● **SECÇÃO DO DOCUMENTO**
Reflexão sobre o " Livre Associativismo" e a sua relação com a Maçonaria…

(imagem proveniente de Google Images)
De tempos a tempos e em vários países do mundo, é posta em questão a obrigação da assumpção da pertença dos cidadãos em alguns tipos de associações, sejam de carácter privativo ou não. E por estes dias o assunto veio novamente a debate a nível parlamentar.

Naturalmente que apenas irei dar a minha opinião sobre o que à Maçonaria concerne, pois é geralmente em relação à Maçonaria que  este tipo de situações se torna mais evidente.

A Lei Portuguesa na sua Constituição da República,  afirma nos seguintes Artigos:
  •  Artigo 41º, sobre a "Liberdade de Consciência, Religião e de Culto":
    1. A liberdade de consciência, religião e de culto é inviolável.
   3. Ninguém pode ser perguntado por qualquer autoridade acerca das suas convicções ou prática religiosa, salvo para recolha de dados estatísticos não individualmente identificáveis, nem ser prejudicado por se recusar a responder. 
  •  Artigo 45º, sobre o "Direito de Reunião e Manifestação":
 1. Os cidadãos têm o direito de se reunir, pacificamente e sem armas, mesmo em lugares abertos ao público, sem necessidade de qualquer autorização.
  •  Artigo 46º, sobre a  “Liberdade de Associação”:
  1. Os cidadãos têm o direito de, livremente e sem dependência de qualquer autorização, constituir associações, desde que estas não se destinem a promover a violência e os respectivos fins não sejam contrários à lei penal.
2. As associações prosseguem livremente os seus fins sem interferência das autoridades públicas e não podem ser dissolvidas pelo Estado ou suspensas as suas actividades senão nos casos previstos na lei e mediante decisão judicial.
3. Ninguém pode ser obrigado a fazer parte de uma associação nem coagido por qualquer meio a permanecer nela.
4. Não são consentidas associações armadas nem de tipo militar, militarizadas ou paramilitares, nem organizações racistas ou que perfilhem a ideologia fascista.
E como a Instituição Maçónica não promove a violência, não tem qualquer desígnio contrário à lei do país (aliás um maçom no seu juramento assume a concordância e o dever de respeitar as leis do país onde se encontra!), não faz proselitismo nem obriga ninguém a aderir à mesma (quem a ela adere, fá-lo de livre consciência e vontade), não é uma Ordem militar nem a tal se propõe, objeta contra o racismo e a xenofobia em todas as suas formas e é acima de tudo uma Ordem de caractér iniciático e filantrópico, que defende os valores da Liberdade, Igualdade e da Fraternidade e que promove a evolução da sociedade e do seu progresso através do auto-aperfeiçoamento dos seus membros e da sua ação no mundo profano.

● **DADOS FORNECIDOS**
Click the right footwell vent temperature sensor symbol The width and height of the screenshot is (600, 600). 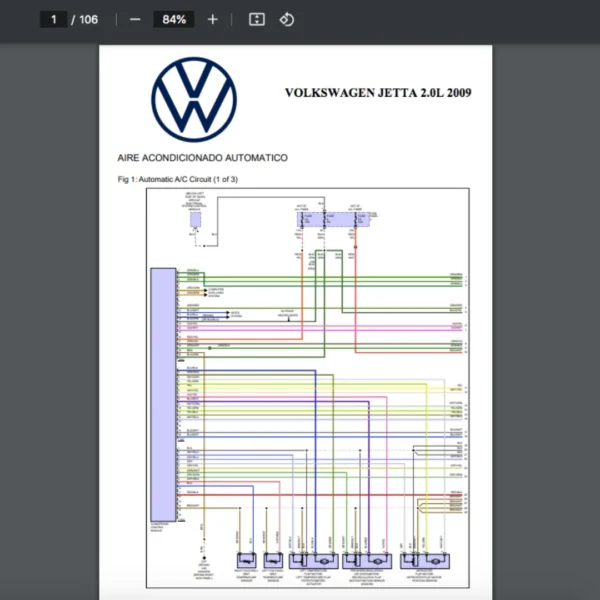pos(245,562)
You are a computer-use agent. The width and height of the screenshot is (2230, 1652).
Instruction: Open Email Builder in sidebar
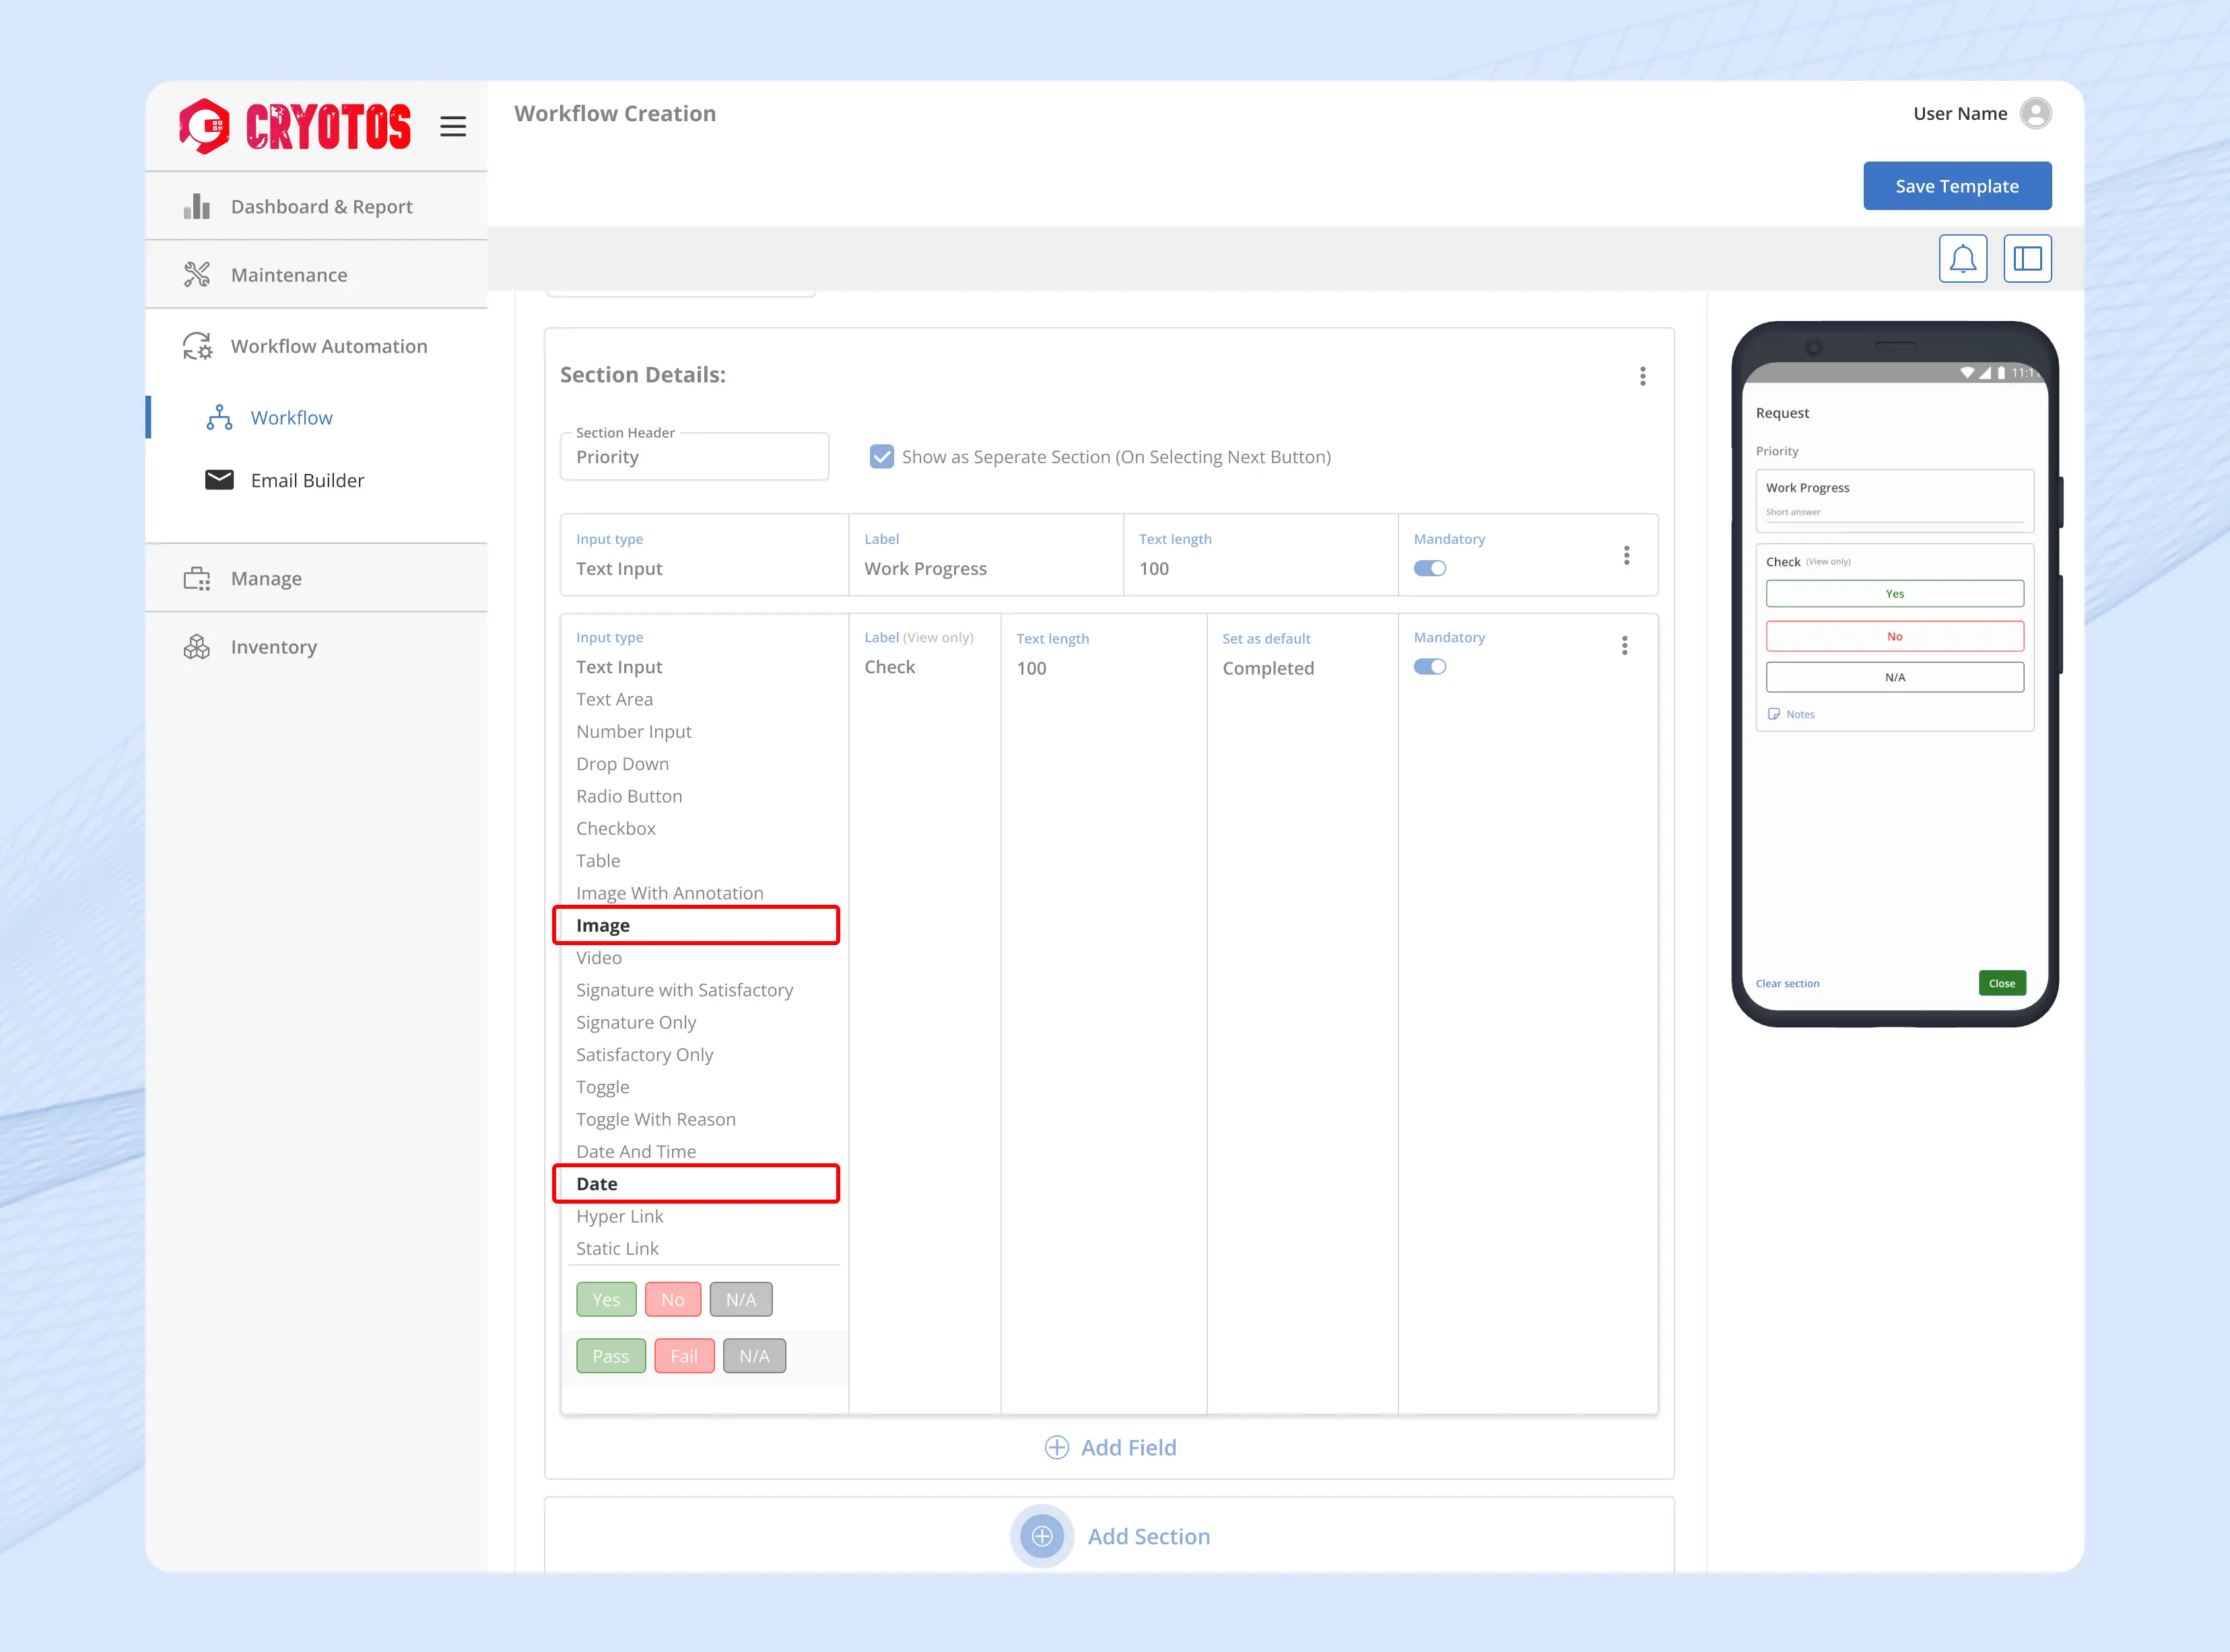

● **TAREFAS A REALIZAR**
1. Reproduza sem alterações o trecho do texto sobre a Maçonaria e o livre associativismo que começa nas palavras "2. As associações" e termina depois de "a permanecer nela.".
2. Indique todos os artigos da Constituição citados no texto sobre a Maçonaria e o livre associativismo, cada um com o seu título.
3. Prossiga o texto sobre a Maçonaria e o livre associativismo a partir do ponto em que termina.

● **RESPOSTAS POR TAREFA**
1.
2. As associações prosseguem livremente os seus fins sem interferência das autoridades públicas e não podem ser dissolvidas pelo Estado ou suspensas as suas actividades senão nos casos previstos na lei e mediante decisão judicial.
3. Ninguém pode ser obrigado a fazer parte de uma associação nem coagido por qualquer meio a permanecer nela.

2.
- Artigo 41º: "Liberdade de Consciência, Religião e de Culto"
- Artigo 45º: "Direito de Reunião e Manifestação"
- Artigo 46º: "Liberdade de Associação"

3.
Logo, a Maçonaria e os seus membros podem e devem ser encarados como englobados nestes artigos da nossa legislação.
Desta forma, é uma “falsa questão” se tentar obrigar os maçons a assumirem ou não a sua condição maçónica, uma vez que a mesma não decorre de nada que seja considerado ilegal pelas leis portuguesas.
Não obstante, o que me parece que é o real problema de quem tenta obrigar os maçons, membros de alguma Obediência Maçónica a declarar a sua pertença a esta Augusta Ordem não seja apenas por desejar conhecer o nome dos seus membros, até porque a maioria é gente anónima do conhecimento público, não ocupam cargos importantes nas empresas onde trabalham ou nas associações e agremiações profanas a que pertencem.
Quem quer legislar contra a Maçonaria no que toca a cercear o direito ao livre associativismo e  à privacidade dos seus membros, quer saber acima de tudo, se os  membros de alguma Loja Maçónica nas suas profissões e nas suas relações profanas poderão cometer alguma ilegalidade em virtude dos seus juramentos e/ou relações fraternais.
Quero acreditar que tal não acontece e se tal efetivamente acontecer, a pessoa ou pessoas em questão não podem ser consideradas realmente como sendo maçons, uma vez que agem contráriamente àquilo a que a Maçonaria se propõe fazer e atentam contra os valores morais da própria Ordem e contra aquilo que juraram cumprir.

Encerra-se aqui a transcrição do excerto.